4.16 Using HAProxy for PGX Load Balancing and High Availability

HAProxy is a high-performance TCP/HTTP load balancer and proxy server that allows multiplexing incoming requests across multiple web servers.

You can use HAProxy with multiple instances of the in-memory analytics server (PGX) for high availability. The following example uses the opg shell to connect to PGX.

The following instructions assume you have already installed and configured the in-memory analyst server, as explained in Starting the In-Memory Graph Server (PGX).

  1. If HAProxy is not already installed on Big Data Appliance or your Oracle Linux distribution, run this command:
    yum install haproxy
  2. Start the PGX servers.

    For example, if you want to load balance PGX across 4 nodes (such as bda02, bda03, bda04, and bda05) in the Big Data Appliance, start PGX on each of these nodes. Configure PGX to listen for connections on port 7007.

  3. Configue HAProxy.

    In this example, you will configure HAProxy to run on host bda01 and to listen for incoming connections on port 8888. Create a new file haproxy.cfg on host bda01 with the following content:

    global
        maxconn 50000
        log /dev/log local0
     
    defaults
        mode http
        option httplog
        log global
        option forwardfor
        timeout connect 5s
        timeout client 5s
        timeout server 5s
        balance source
        hash-type consistent
     
    listen www
        bind :8888
        server web1 bda02:7007 check
        server web2 bda03:7007 check
        server web3 bda04:7007 check
        server web4 bda05:7007 check
    

    Specifying balance source maps the clients' IP addresses to corresponding servers' IP addresses. This is important because the PGX server relies on session stickiness during an analytics session. (For more information about configuring HAProxy, see the HAProxy official documentation.)

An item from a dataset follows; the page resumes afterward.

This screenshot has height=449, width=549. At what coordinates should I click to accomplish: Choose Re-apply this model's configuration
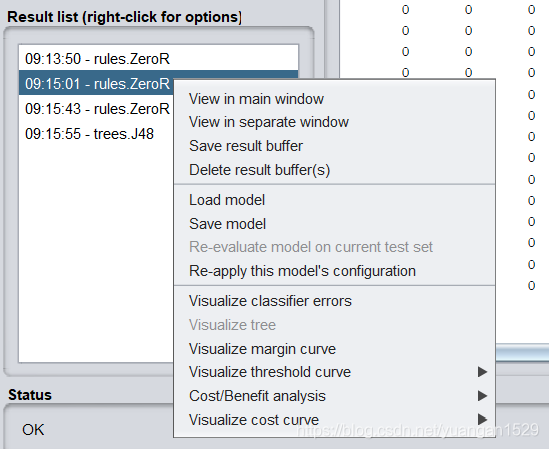pos(334,271)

  4. Start the load balancer.

    Start HAProxy on bda01 by passing in configuration file that you created in the preceding step:

    haproxy -f haproxy.cfg
  5. Test the load balancer.

    From any host you can test connectivity to the HAProxy server by passing in the host and port of the server running HAProxy as the base_url parameter to the opg client shell. For example:

    cd /opt/oracle/oracle-spatial-graph/property_graph
    ./bin/opg --base_url http://bda01:8888
    

    Note:

    The PGX in-memory state is lost if the server goes down. HAProxy will route commands to another server, but the client must reload all graph data.

    It is recommended that you run a series of PGX commands to test session affinity. Kill a server and restart the opg shell to confirm that HAProxy redirects the request to a new server.